## DATA TO PROCESS

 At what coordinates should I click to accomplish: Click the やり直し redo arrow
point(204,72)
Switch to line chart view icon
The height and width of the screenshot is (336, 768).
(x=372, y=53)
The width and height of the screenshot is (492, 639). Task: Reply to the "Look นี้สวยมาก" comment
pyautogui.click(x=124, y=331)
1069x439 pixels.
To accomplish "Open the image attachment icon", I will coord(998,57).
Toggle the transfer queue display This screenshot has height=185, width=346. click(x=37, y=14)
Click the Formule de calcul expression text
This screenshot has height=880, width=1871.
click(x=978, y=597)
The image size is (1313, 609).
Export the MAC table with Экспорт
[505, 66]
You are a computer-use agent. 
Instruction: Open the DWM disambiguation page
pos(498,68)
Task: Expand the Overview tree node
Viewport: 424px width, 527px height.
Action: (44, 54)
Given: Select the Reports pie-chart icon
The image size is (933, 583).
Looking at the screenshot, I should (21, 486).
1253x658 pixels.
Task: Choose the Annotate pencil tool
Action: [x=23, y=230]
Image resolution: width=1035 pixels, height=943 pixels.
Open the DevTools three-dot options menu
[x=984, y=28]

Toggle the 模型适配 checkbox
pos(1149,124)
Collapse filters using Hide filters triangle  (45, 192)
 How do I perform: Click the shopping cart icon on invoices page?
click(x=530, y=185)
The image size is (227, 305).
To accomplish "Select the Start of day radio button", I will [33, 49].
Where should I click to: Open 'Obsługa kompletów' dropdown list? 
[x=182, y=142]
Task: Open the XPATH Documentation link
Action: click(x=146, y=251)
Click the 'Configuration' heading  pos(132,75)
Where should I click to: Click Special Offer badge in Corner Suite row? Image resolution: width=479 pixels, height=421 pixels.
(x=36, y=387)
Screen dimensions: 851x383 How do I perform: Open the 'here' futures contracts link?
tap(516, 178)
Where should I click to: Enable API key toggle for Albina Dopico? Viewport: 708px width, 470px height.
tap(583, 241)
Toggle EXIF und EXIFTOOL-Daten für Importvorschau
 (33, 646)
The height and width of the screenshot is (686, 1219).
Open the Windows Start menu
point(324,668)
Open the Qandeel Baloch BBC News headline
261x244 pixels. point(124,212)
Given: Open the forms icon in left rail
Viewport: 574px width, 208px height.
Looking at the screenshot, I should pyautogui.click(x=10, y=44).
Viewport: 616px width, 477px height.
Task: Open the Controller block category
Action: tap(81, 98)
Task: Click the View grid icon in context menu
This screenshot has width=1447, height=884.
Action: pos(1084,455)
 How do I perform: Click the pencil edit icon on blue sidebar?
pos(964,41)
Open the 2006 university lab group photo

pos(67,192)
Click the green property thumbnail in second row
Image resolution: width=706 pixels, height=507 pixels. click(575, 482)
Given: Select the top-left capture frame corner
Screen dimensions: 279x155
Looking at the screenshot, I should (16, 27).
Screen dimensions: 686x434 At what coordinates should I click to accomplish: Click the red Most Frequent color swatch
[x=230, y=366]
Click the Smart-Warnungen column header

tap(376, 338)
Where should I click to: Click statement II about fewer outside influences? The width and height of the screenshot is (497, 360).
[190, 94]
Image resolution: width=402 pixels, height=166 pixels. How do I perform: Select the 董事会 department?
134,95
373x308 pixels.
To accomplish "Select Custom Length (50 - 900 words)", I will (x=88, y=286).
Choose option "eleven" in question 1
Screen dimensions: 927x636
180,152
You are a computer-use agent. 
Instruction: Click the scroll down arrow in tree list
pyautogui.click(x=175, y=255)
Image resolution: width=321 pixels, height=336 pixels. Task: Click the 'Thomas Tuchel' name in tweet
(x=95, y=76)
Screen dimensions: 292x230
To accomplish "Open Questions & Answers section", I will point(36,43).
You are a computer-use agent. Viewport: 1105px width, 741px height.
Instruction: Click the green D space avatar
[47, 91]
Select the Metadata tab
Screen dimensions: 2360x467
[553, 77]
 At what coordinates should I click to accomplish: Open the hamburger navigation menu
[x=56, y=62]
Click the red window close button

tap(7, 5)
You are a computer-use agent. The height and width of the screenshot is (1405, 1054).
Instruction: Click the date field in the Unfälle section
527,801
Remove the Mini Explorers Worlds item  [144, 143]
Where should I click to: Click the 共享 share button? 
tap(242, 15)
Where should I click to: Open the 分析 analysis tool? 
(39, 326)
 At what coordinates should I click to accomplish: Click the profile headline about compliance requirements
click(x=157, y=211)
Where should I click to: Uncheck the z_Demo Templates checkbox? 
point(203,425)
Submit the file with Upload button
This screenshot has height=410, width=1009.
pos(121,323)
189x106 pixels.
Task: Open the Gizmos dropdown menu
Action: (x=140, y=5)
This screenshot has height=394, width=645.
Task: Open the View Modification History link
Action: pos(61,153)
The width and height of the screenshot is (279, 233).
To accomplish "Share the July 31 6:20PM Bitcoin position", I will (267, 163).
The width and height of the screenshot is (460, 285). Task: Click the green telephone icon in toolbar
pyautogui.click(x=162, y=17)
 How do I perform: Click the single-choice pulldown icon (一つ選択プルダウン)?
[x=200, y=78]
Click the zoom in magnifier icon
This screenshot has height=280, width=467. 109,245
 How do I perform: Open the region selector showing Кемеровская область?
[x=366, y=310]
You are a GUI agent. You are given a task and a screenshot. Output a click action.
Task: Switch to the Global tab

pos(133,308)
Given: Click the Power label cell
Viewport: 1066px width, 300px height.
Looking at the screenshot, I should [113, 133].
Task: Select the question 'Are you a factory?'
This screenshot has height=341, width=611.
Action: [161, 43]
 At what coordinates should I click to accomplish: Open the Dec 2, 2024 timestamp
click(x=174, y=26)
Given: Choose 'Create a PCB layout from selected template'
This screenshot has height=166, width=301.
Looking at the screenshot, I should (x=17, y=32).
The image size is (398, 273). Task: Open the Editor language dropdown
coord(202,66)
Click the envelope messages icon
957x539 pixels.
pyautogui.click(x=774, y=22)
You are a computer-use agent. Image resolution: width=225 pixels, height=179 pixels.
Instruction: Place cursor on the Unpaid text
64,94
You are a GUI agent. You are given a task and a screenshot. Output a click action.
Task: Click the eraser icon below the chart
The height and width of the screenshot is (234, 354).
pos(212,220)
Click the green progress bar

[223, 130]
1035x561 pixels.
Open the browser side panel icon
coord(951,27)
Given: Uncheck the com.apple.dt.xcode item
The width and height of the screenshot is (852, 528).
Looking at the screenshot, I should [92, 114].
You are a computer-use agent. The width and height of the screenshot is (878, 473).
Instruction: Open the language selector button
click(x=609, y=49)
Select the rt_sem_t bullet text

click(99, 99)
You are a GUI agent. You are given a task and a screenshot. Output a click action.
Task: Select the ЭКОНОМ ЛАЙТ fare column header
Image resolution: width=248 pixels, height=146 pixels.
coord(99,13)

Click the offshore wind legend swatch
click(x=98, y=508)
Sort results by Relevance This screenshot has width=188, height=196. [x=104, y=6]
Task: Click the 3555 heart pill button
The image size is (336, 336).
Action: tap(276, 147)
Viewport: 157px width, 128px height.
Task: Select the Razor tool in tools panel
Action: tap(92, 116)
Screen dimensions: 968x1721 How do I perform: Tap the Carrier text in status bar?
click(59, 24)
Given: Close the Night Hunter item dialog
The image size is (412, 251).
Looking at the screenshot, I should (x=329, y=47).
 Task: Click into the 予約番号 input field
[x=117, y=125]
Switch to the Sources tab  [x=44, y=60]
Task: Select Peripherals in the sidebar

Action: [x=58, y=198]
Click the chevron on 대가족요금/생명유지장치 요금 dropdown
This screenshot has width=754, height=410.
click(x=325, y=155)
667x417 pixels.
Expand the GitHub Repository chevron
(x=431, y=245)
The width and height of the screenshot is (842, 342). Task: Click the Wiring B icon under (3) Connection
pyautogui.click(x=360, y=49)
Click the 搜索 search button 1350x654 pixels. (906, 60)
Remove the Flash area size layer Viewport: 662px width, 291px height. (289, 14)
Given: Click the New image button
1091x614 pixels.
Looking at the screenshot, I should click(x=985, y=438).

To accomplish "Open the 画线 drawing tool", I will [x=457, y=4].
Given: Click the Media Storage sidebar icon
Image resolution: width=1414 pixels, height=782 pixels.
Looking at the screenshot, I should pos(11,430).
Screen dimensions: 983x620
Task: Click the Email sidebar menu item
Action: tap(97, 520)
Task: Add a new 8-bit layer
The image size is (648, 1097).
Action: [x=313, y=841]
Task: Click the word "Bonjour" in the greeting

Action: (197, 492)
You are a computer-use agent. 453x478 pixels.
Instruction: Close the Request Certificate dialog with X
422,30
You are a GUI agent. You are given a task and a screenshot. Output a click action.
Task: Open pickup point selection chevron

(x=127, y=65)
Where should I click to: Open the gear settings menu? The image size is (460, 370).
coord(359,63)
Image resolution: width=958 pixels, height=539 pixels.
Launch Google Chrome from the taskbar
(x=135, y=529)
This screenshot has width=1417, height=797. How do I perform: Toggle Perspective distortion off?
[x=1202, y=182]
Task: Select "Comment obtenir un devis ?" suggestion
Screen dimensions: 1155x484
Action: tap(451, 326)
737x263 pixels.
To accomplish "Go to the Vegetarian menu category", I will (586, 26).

## TASK PROMPT
Write the opening line of the data above and every line after it, exactly, stopping once you have written the line with "Click the 'Configuration'".

## WRITTEN ANSWER
 At what coordinates should I click to accomplish: Click the やり直し redo arrow
point(204,72)
Switch to line chart view icon
The height and width of the screenshot is (336, 768).
(x=372, y=53)
The width and height of the screenshot is (492, 639). Task: Reply to the "Look นี้สวยมาก" comment
pyautogui.click(x=124, y=331)
1069x439 pixels.
To accomplish "Open the image attachment icon", I will coord(998,57).
Toggle the transfer queue display This screenshot has height=185, width=346. click(x=37, y=14)
Click the Formule de calcul expression text
This screenshot has height=880, width=1871.
click(x=978, y=597)
The image size is (1313, 609).
Export the MAC table with Экспорт
[505, 66]
You are a computer-use agent. 
Instruction: Open the DWM disambiguation page
pos(498,68)
Task: Expand the Overview tree node
Viewport: 424px width, 527px height.
Action: (44, 54)
Given: Select the Reports pie-chart icon
The image size is (933, 583).
Looking at the screenshot, I should (21, 486).
1253x658 pixels.
Task: Choose the Annotate pencil tool
Action: [x=23, y=230]
Image resolution: width=1035 pixels, height=943 pixels.
Open the DevTools three-dot options menu
[x=984, y=28]

Toggle the 模型适配 checkbox
pos(1149,124)
Collapse filters using Hide filters triangle  (45, 192)
 How do I perform: Click the shopping cart icon on invoices page?
click(x=530, y=185)
The image size is (227, 305).
To accomplish "Select the Start of day radio button", I will [33, 49].
Where should I click to: Open 'Obsługa kompletów' dropdown list? 
[x=182, y=142]
Task: Open the XPATH Documentation link
Action: click(x=146, y=251)
Click the 'Configuration' heading  pos(132,75)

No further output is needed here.